'''

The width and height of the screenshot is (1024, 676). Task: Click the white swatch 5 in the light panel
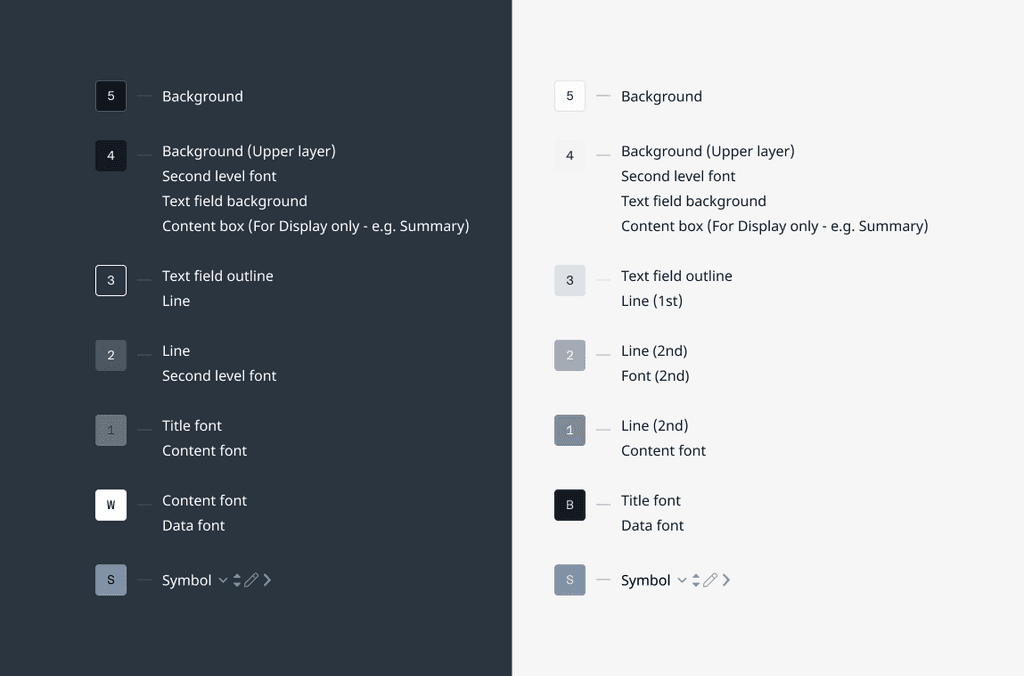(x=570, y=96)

'''
'''

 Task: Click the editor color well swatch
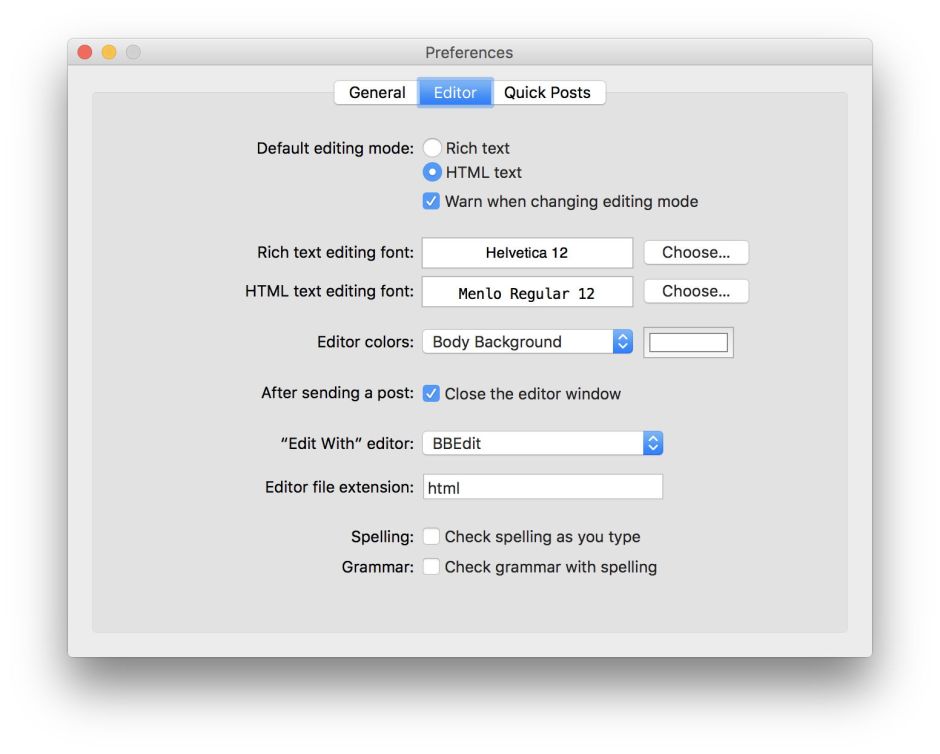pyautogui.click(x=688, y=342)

'''
'''

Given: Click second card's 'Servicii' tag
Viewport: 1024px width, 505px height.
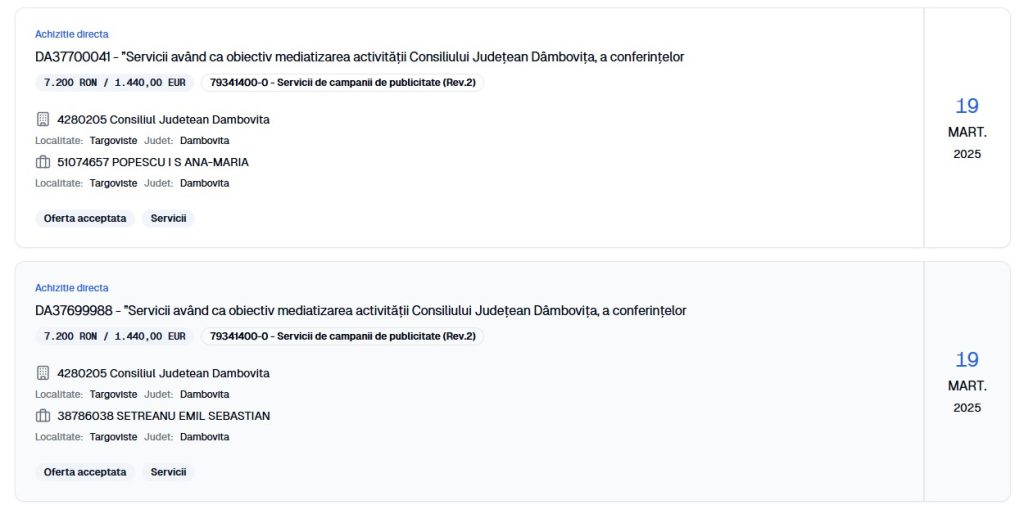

'''

• [What you have to do]: Take the lines above from the one containing "Given: Click second card's 'Servicii' tag" to the one containing "Viewport: 1024px width, 505px height." and retype them exactly, both ends included, with nothing added.

• [Reply to the exercise]:
Given: Click second card's 'Servicii' tag
Viewport: 1024px width, 505px height.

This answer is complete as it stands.